[Pointing data for text and elements]
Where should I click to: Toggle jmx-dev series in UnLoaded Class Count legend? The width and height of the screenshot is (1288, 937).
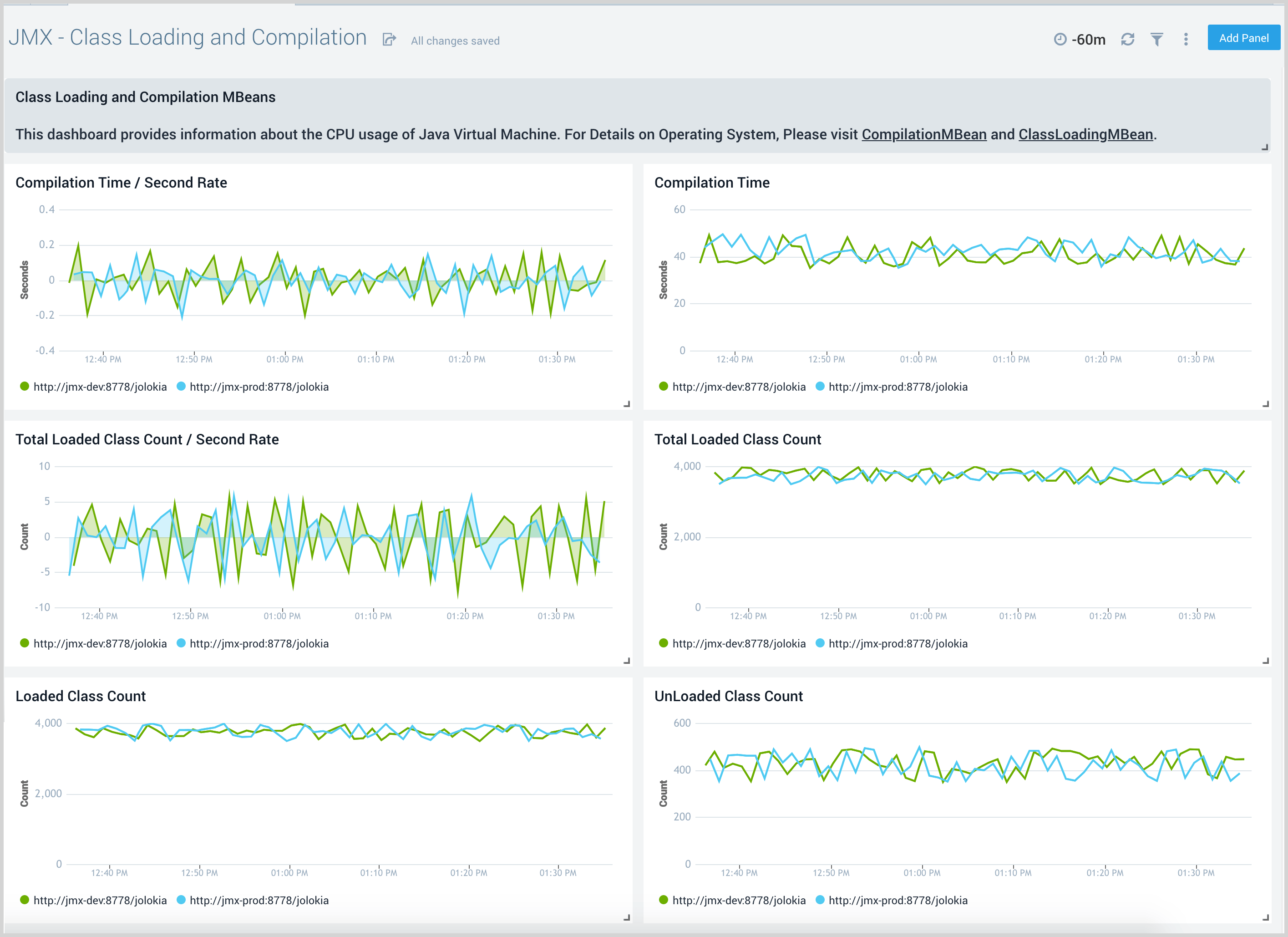click(738, 900)
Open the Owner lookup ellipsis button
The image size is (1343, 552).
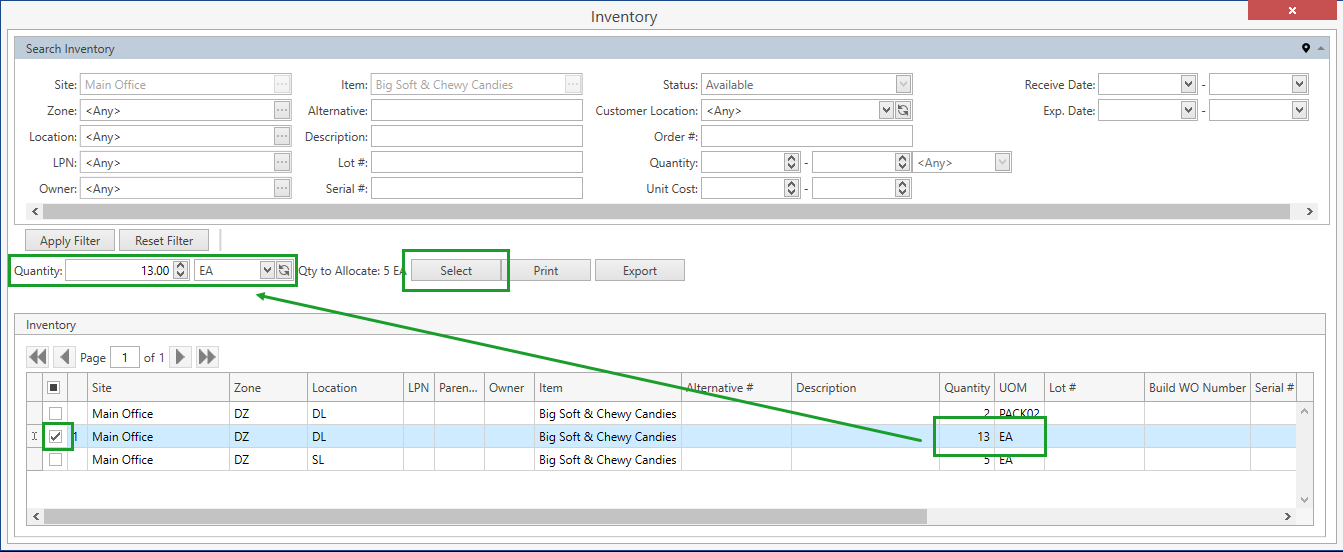pos(282,189)
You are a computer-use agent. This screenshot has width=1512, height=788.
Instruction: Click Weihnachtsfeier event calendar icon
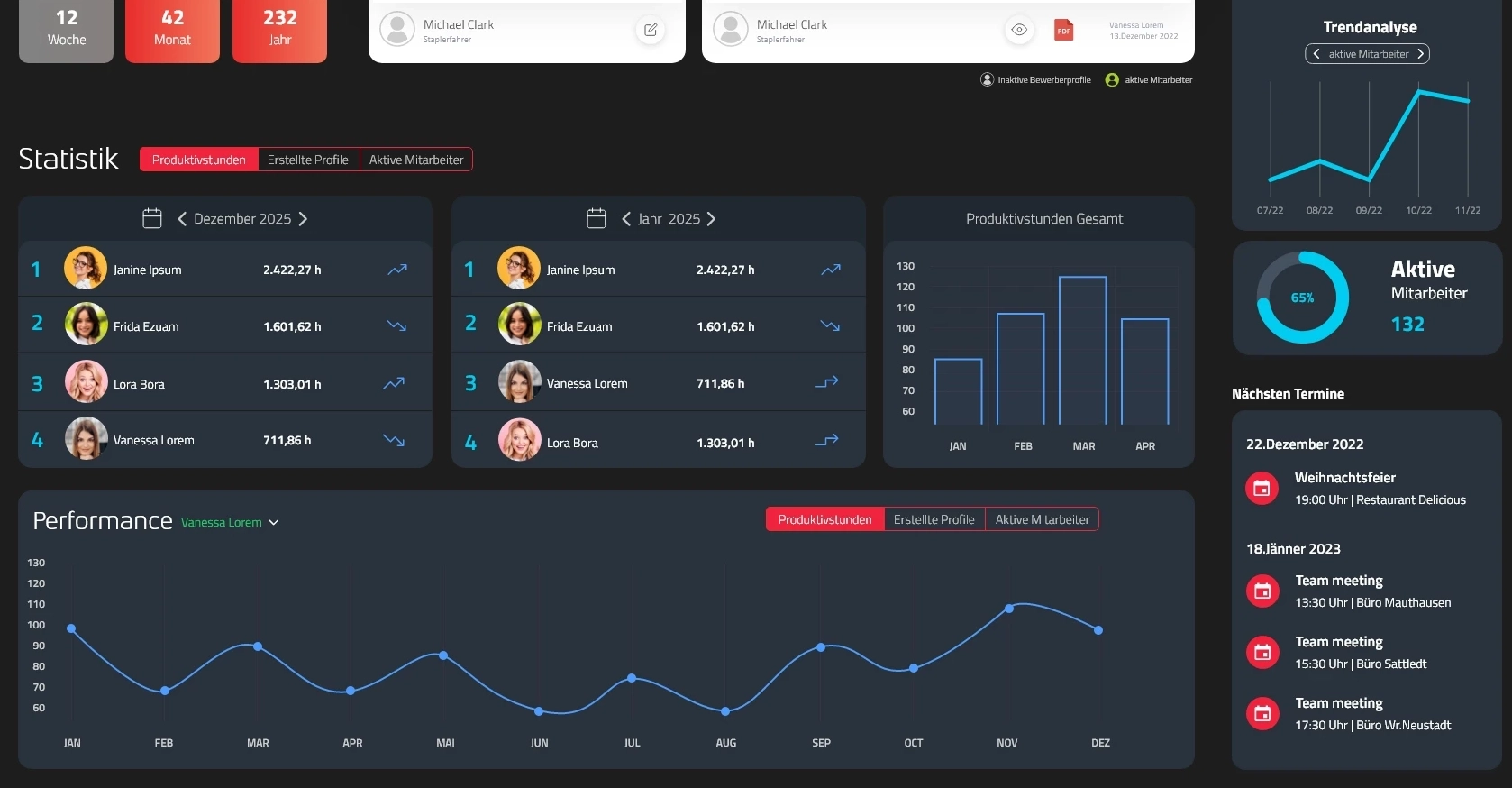click(x=1262, y=488)

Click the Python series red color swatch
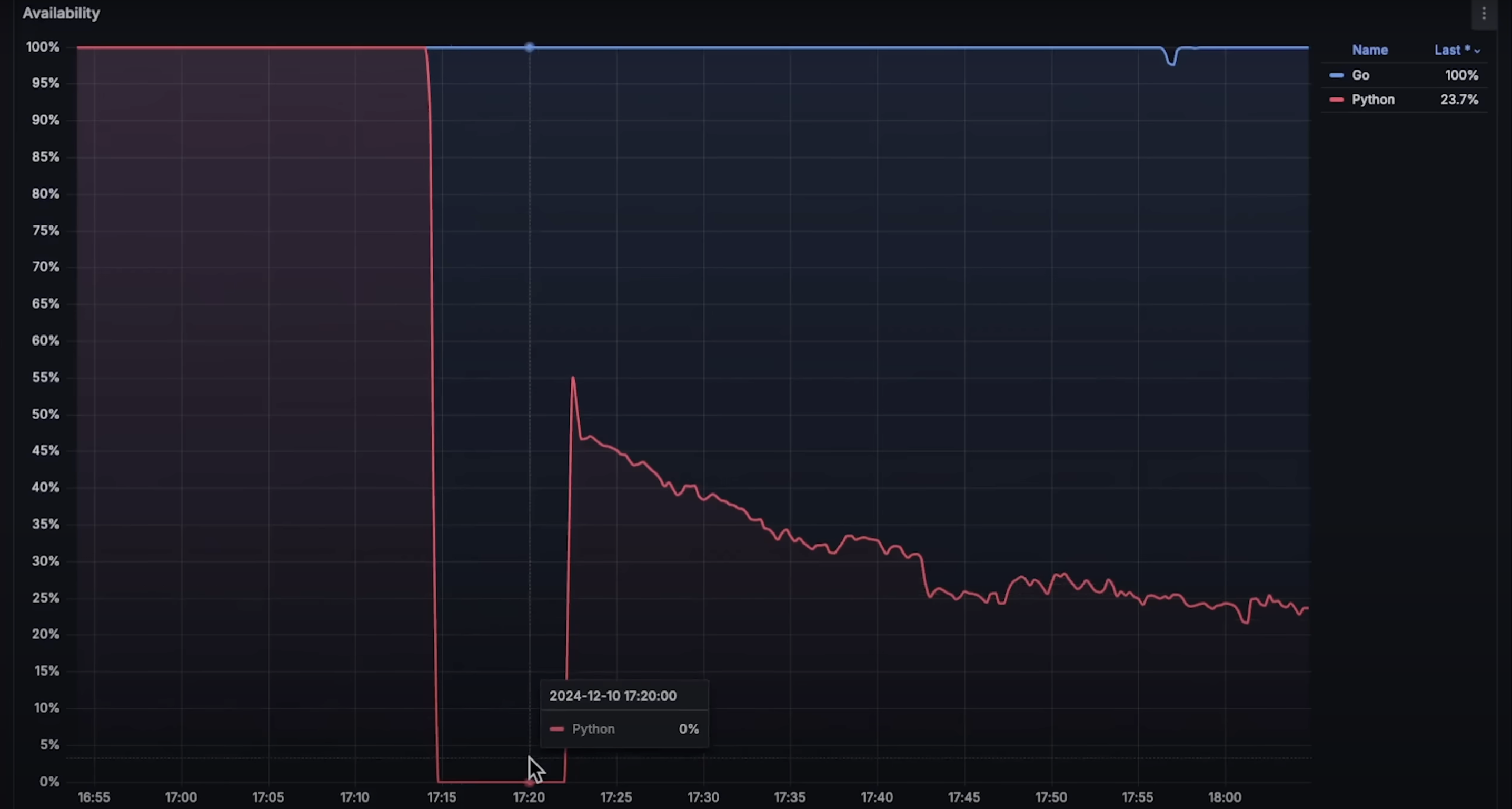tap(1337, 100)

▶ WORK TO COMPLETE: Please update the part of the data that opens with the line containing "Open the Owner lookup ellipsis button" and closes with the end of the data, replacing "swatch" with "sample" and changing nothing else. Leave the pictures out of your answer.

▶ ANSWER:
Open the Owner lookup ellipsis button
The image size is (1343, 552).
pos(282,189)
You are a computer-use agent. This screenshot has width=1512, height=788.
Instruction: Click Weihnachtsfeier event calendar icon
click(x=1262, y=488)

Click the Python series red color sample
tap(1337, 100)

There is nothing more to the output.